Sunday, December 31, 2017

My 2017

I haven’t written anything for many weeks. This is mostly because I’ve been rather overwhelmed by the volume of work I’ve had have to handle.

This past year, it’s been almost like “all work, nothing else.”

After science textbook translation work, I had a surprise phone call in early February from a client company that had been quiet for a few years. At this moment, this project of a new production line became my project too, and it’s still going on and expected to last at least a few more months.

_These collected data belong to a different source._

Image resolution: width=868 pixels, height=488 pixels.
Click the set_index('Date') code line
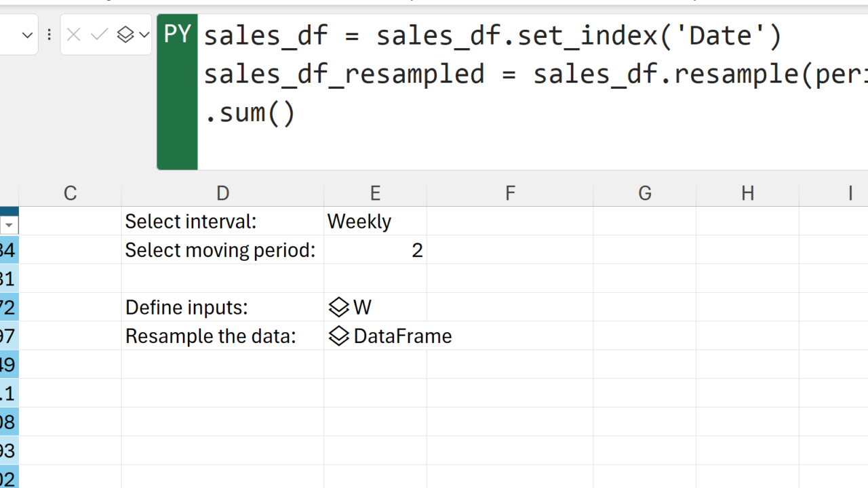[x=493, y=35]
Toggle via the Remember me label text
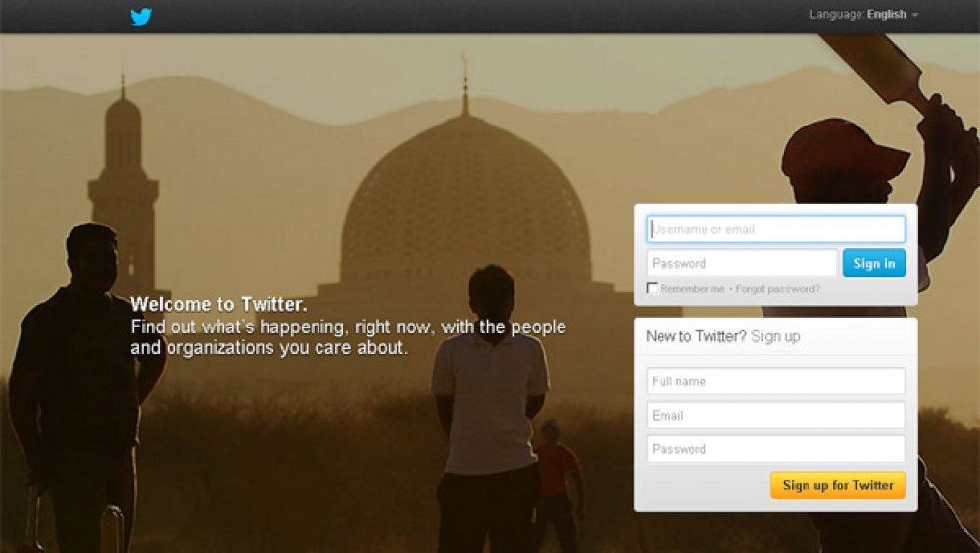 (x=693, y=289)

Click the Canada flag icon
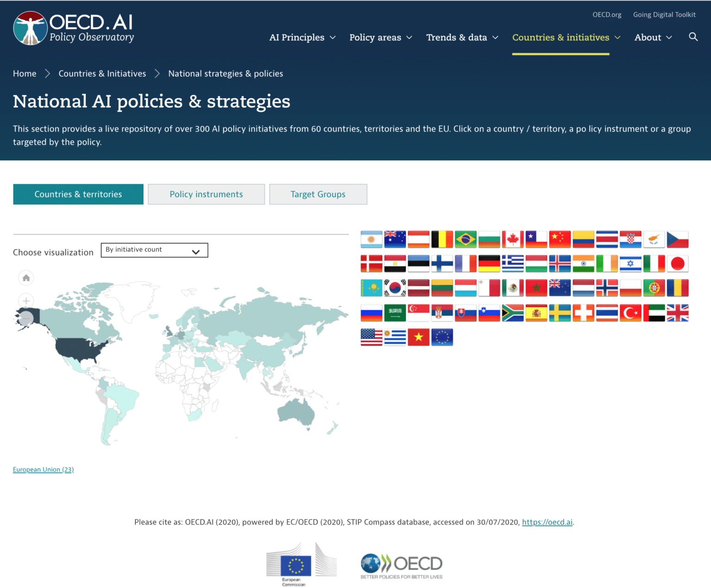[512, 239]
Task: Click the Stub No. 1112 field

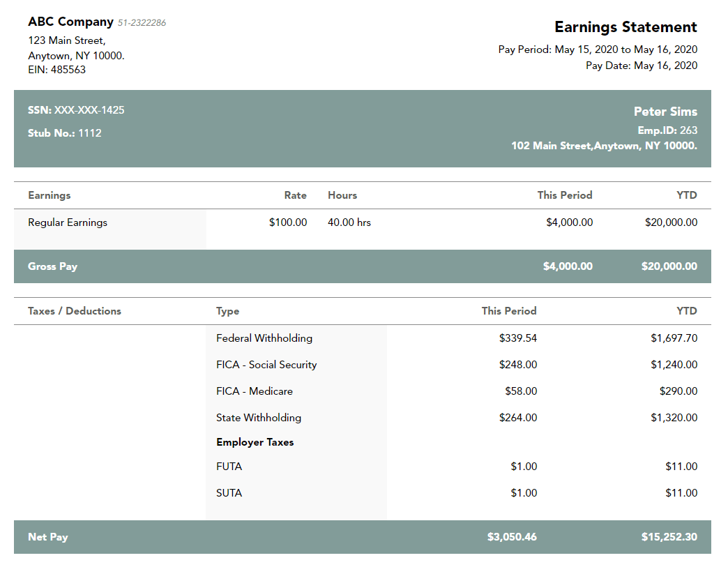Action: click(64, 133)
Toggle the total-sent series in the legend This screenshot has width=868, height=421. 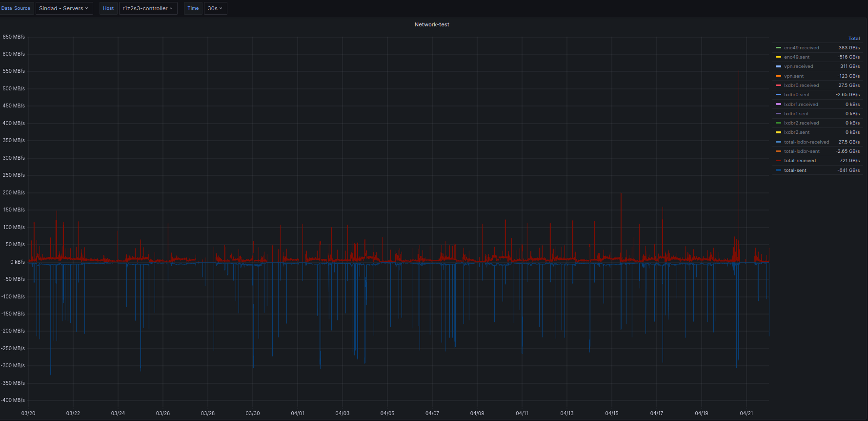(x=795, y=170)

In June, I had a meeting with a representative of a Japanese insurance company that was setting up its business in Singapore. And this project materialized in August with an agreement signed and, as I believe, I started working on the first file in the following month. For the first many weeks, I was dealing with Dr. Huebner, father of insurance education, and his works, mainly “Life Insurance” and “The Economics of Life Insurance.” I also encountered trouble about the 2000 speech by Csaba Sziklai, “The Power of Advocacy.” I eventually had to obtain the original speech CD, in which even the MC of the event couldn’t pronounce his name correctly. Huebner and Sziklai required me to do much research. About this project, I still have two files to finish.

And there were a few jobs to which I had to say “No” because of these commitments.

Overall, 2017 has been a year of work, allowing me to recover some money which I lost because of that idiot.

And this year made me realize how little people remember me as well as how little I remember them.

About books, the only new book I read was “The Lost Crusade: America in Vietnam” by Chester L. Cooper. Others were those I had read once or many times before, like books authored by Kondo Koichi, Kaiko Takeshi, Fredrik Logevall (Embers of War: The Fall of an Empire) and David Halberstam (The Best and the Brightest), all about the 1st/2nd Vietnam (Indochina) Wars.

Now my wish is to visit Saigon again (and Hanoi) late January or early February because it will be the 50th anniversary of the Tet Offensive.
 
Where are you, Lessie? I'm looking for you. Shame on you.